簡介
NeMo 工具包整合自動語音識別 (ASR)、自然語言處理 (NLP) 和文本到語音 (TTS) 模型集合
,工具包內每個模組都包含預訓練好的檔案與訓練所需要的設定,可以輕易地使用與組合
NeMo 使用PyTorch Lightning進行簡單高效的多 GPU/多節點混合精度訓練。
懶人直用
docker run --gpus all -it --rm --shm-size=8g \
-p 8888:8888 -p 6006:6006 --ulimit memlock=-1 --ulimit \
stack=67108864 --device=/dev/snd raidavid/nemo bash -c "jupyter notebook"


從頭建立
clone NeMo
git clone git@github.com:NVIDIA/NeMo.git
執行 Docker
<nemo_github_folder> 更換為 NeMo 目錄 ex:/home/ubuntu/NeMo
docker run --gpus all -it --rm -v <nemo_github_folder>:/NeMo --shm-size=8g \
-p 8888:8888 -p 6006:6006 --ulimit memlock=-1 --ulimit \
stack=67108864 --device=/dev/snd nvcr.io/nvidia/pytorch:21.05-py3
安裝相關套件
cd /NeMo/
./reinstall.sh
測試環境
wget https://nemo-public.s3.us-east-2.amazonaws.com/mcv-samples-ru/common_voice_ru_19034087.wav
import nemo
import nemo.collections.asr as nemo_asr
import nemo.collections.nlp as nemo_nlp
import nemo.collections.tts as nemo_tts
quartznet = nemo_asr.models.EncDecCTCModel.from_pretrained(model_name="stt_ru_quartznet15x5").cuda()

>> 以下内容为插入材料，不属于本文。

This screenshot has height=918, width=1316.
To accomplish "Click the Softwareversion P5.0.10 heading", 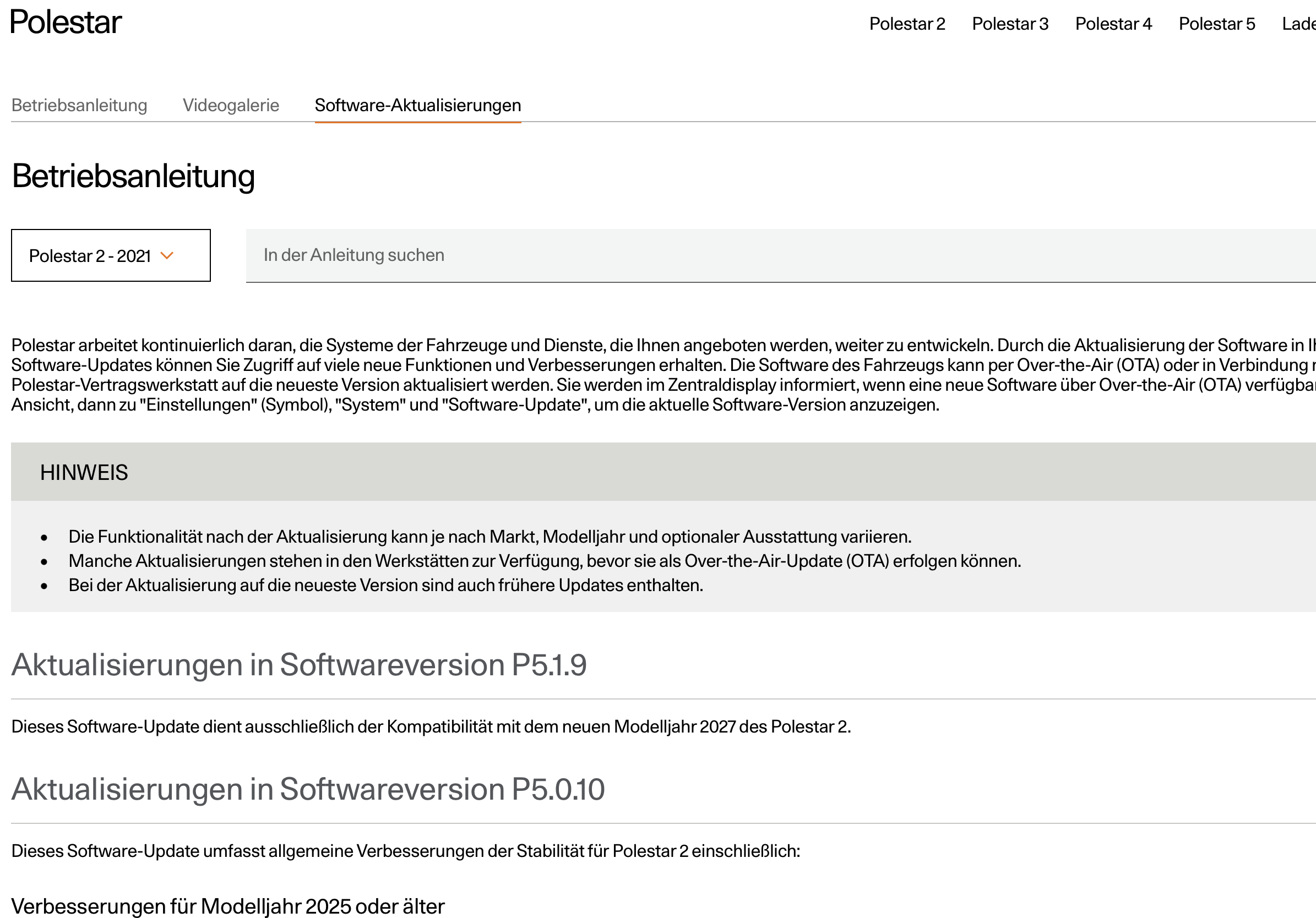I will click(308, 789).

nmt_model = nemo_nlp.models.MTEncDecModel.from_pretrained(model_name='nmt_ru_en_transformer6x6').cuda()
spectrogram_generator = nemo_tts.models.FastPitchModel.from_pretrained(model_name="tts_en_fastpitch").cuda()
vocoder = nemo_tts.models.HifiGanModel.from_pretrained(model_name="tts_hifigan").cuda()
russian_text = quartznet.transcribe(['common_voice_ru_19034087.wav'])
print(russian_text)
english_text = nmt_model.translate(russian_text)
print(english_text)
def text_to_audio(text):
parsed = spectrogram_generator.parse(text)
spectrogram = spectrogram_generator.generate_spectrogram(tokens=parsed)
audio = vocoder.convert_spectrogram_to_audio(spec=spectrogram)
return audio.to('cpu').detach().numpy()
audio = text_to_audio(english_text[0])

啟動 Jupyter Notebook
cd /NeMo/
jupyter notebook
製作 Docker
Dockerfile
FROM nvcr.io/nvidia/pytorch:21.05-py3
WORKDIR /
RUN git clone https://github.com/NVIDIA/NeMo.git
WORKDIR /NeMo
./reinstall.sh
編譯
docker build -t raidavid/nemo .
測試
docker run --gpus all -it --rm -v /home/ubuntu:/NeMo --shm-size=8g \
-p 8888:8888 -p 6006:6006 --ulimit memlock=-1 --ulimit \
stack=67108864 --device=/dev/snd raidavid/nemo bash -c "jupyter notebook"
上傳映像檔
docker push raidavid/nemo